Short exercise: Extract each line from the entries below that contains the string "height". Matching is case-sensitive.
Start of Given data
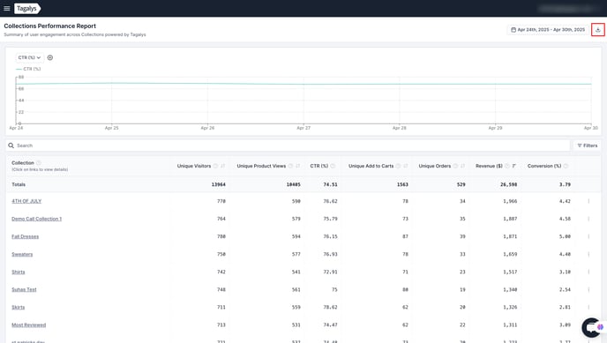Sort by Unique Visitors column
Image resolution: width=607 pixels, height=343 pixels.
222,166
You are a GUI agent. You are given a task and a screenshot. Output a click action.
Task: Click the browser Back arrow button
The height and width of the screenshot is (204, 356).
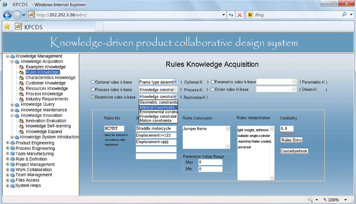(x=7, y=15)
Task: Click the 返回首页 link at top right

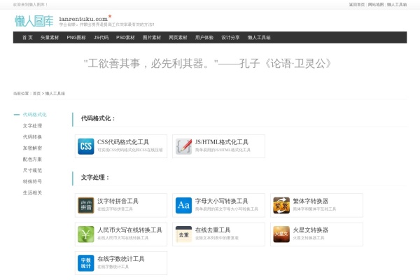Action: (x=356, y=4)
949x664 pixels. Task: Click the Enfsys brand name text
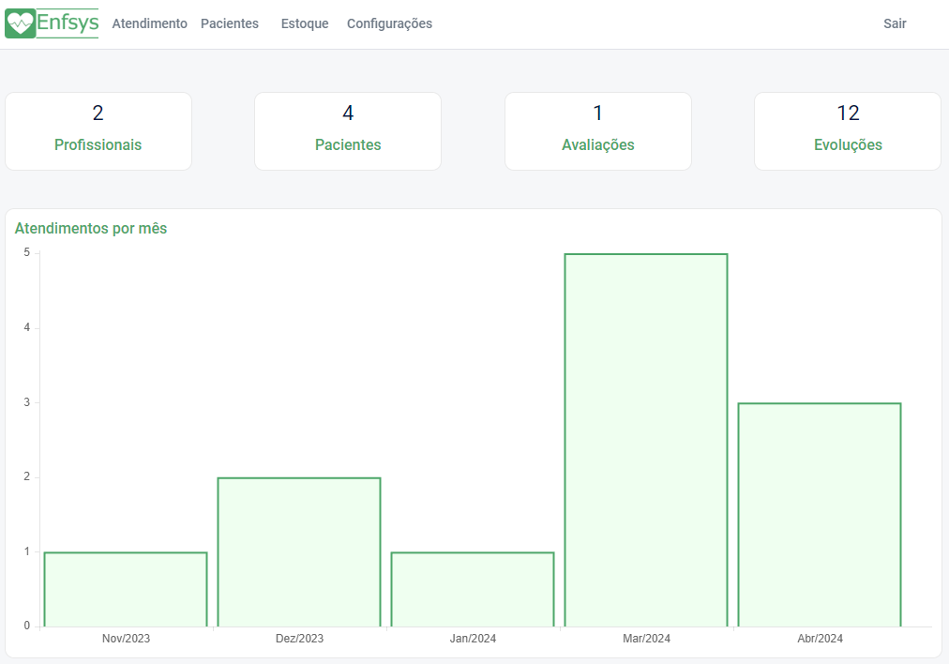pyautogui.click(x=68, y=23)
End of Given data
Exercise response:
Image resolution: width=607 pixels, height=343 pixels.
The height and width of the screenshot is (204, 356).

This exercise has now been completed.